### Data supplied
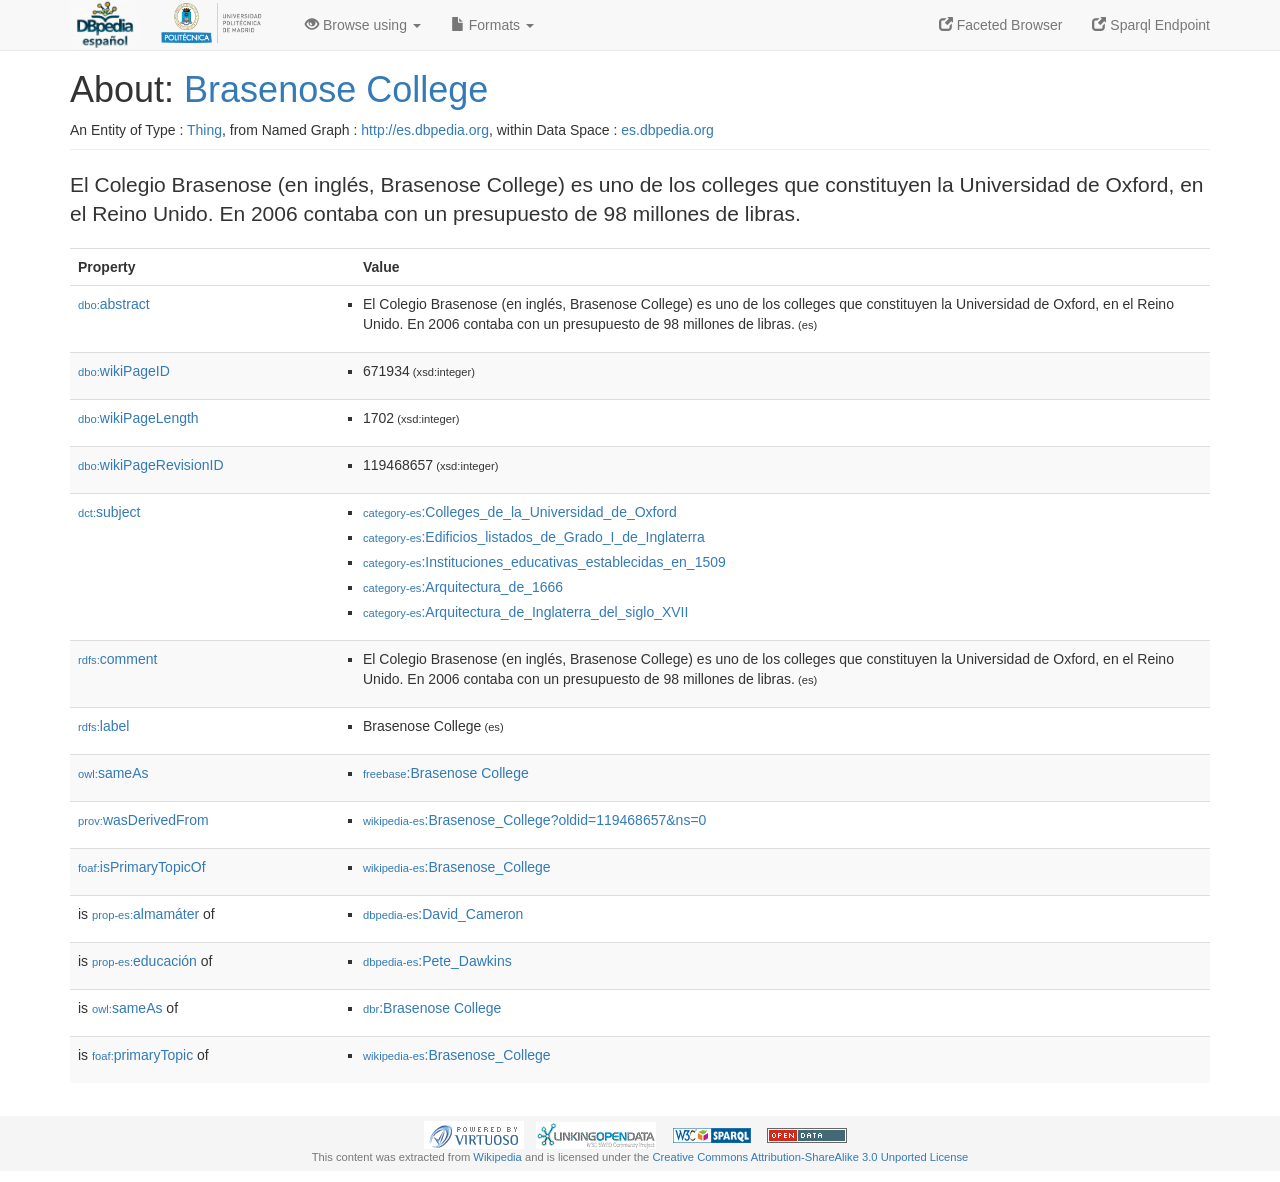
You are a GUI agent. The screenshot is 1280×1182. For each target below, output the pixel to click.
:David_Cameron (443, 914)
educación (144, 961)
######
### Data supplied
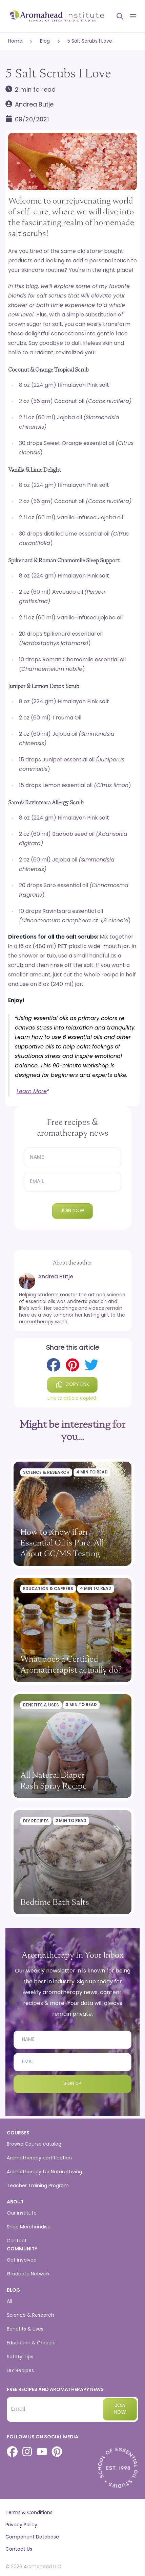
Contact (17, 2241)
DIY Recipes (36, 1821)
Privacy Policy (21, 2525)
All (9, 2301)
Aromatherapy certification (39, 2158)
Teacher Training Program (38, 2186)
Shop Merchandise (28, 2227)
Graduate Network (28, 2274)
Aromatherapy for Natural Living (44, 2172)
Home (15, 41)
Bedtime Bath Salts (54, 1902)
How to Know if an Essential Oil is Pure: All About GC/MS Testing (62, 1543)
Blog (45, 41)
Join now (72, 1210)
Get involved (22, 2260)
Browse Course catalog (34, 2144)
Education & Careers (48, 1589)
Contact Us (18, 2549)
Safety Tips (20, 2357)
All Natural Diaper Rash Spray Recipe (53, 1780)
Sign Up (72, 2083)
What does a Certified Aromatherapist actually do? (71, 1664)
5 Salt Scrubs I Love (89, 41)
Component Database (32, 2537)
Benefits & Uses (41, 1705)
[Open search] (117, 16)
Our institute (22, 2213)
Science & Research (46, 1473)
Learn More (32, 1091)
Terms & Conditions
######
▸ Written task:
Copy the entries word for word, beginning at the line that contains "How to Know" and stopping after the line that contains "Component Database (32, 2537)".

▸ Result of this exercise:
How to Know if an Essential Oil is Pure: All About GC/MS Testing (62, 1543)
Blog (45, 41)
Join now (72, 1210)
Get involved (22, 2260)
Browse Course catalog (34, 2144)
Education & Careers (48, 1589)
Contact Us (18, 2549)
Safety Tips (20, 2357)
All Natural Diaper Rash Spray Recipe (53, 1780)
Sign Up (72, 2083)
What does a Certified Aromatherapist actually do? (71, 1664)
5 Salt Scrubs I Love (89, 41)
Component Database (32, 2537)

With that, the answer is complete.